22 декабря, во вторник, вышел в свет четвертый номер «Современника», в котором впервые был опубликован роман «Капитанская дочка». И этот номер и само произведение должны были вернуть поэту утраченное внимание публики и уверенность в завтрашнем дне, хотя груда непроданных журналов, лежавшая в коридоре, продолжала напоминать поэту, что издательская деятельность не совсем его дело.
Вечером Пушкин с женой отправился на бал к княгине М.Ф.Барятинской, на котором присутствовала царская чета с наследником. Тургенев опять же находился рядом:
Вечер на бале у княгини Барятинской - мила и ласкова. Приезд государя и государыни, с наследником и прусским принцем Карлом. Послал протопить или нагреть залу вальсами. Государь даже не мигнул мне, хотя стоял долго подле меня и разговаривал с княгиней Юсуповой... Киселев, Мейендорф не узнают меня; княгиня Юсупова начала дружный разговор, и мы познакомились. Мила своею откровенностию о ее положении на бале. Я и Жуковский в толпе: кому больнее? Мое положение… Тон глупее дела! Пушкины. Утешенный Вяземский[283].

Записи из набора данных

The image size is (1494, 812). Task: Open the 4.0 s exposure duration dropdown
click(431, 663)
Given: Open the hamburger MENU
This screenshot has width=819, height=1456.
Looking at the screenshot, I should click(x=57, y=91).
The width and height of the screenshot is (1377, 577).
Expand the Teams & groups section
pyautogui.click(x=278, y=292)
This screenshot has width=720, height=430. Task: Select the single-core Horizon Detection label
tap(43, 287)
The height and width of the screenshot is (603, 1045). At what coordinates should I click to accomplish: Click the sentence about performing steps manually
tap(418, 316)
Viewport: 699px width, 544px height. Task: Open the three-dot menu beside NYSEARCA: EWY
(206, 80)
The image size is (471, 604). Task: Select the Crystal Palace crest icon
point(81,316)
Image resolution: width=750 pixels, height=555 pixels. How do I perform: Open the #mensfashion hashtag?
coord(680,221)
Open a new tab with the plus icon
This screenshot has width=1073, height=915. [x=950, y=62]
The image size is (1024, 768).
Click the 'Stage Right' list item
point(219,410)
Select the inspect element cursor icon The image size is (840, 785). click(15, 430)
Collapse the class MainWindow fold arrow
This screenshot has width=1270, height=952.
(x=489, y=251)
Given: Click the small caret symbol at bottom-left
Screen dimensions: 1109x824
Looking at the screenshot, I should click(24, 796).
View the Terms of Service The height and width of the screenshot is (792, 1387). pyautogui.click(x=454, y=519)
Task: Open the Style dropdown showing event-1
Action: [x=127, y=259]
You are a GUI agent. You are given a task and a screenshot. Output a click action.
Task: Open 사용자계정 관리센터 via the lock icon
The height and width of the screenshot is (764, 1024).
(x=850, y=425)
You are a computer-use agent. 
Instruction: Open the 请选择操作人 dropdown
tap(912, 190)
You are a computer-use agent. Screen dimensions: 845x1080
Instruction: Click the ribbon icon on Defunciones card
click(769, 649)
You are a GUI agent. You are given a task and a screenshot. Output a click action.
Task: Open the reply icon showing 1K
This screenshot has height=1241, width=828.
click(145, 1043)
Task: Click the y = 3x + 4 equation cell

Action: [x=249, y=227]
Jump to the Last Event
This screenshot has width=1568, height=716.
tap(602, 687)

*ЗАДАНИЕ:* Перепишите фрагмент страницы между словами «Вечером Пушкин с» и «Пушкины. Утешенный Вяземский[283].» включительно, заменив «наследником» на «цесаревичем». Для работы используйте только фрагмент страницы.

*РЕЗУЛЬТАТ:*
Вечером Пушкин с женой отправился на бал к княгине М.Ф.Барятинской, на котором присутствовала царская чета с цесаревичем. Тургенев опять же находился рядом:
Вечер на бале у княгини Барятинской - мила и ласкова. Приезд государя и государыни, с цесаревичем и прусским принцем Карлом. Послал протопить или нагреть залу вальсами. Государь даже не мигнул мне, хотя стоял долго подле меня и разговаривал с княгиней Юсуповой... Киселев, Мейендорф не узнают меня; княгиня Юсупова начала дружный разговор, и мы познакомились. Мила своею откровенностию о ее положении на бале. Я и Жуковский в толпе: кому больнее? Мое положение… Тон глупее дела! Пушкины. Утешенный Вяземский[283].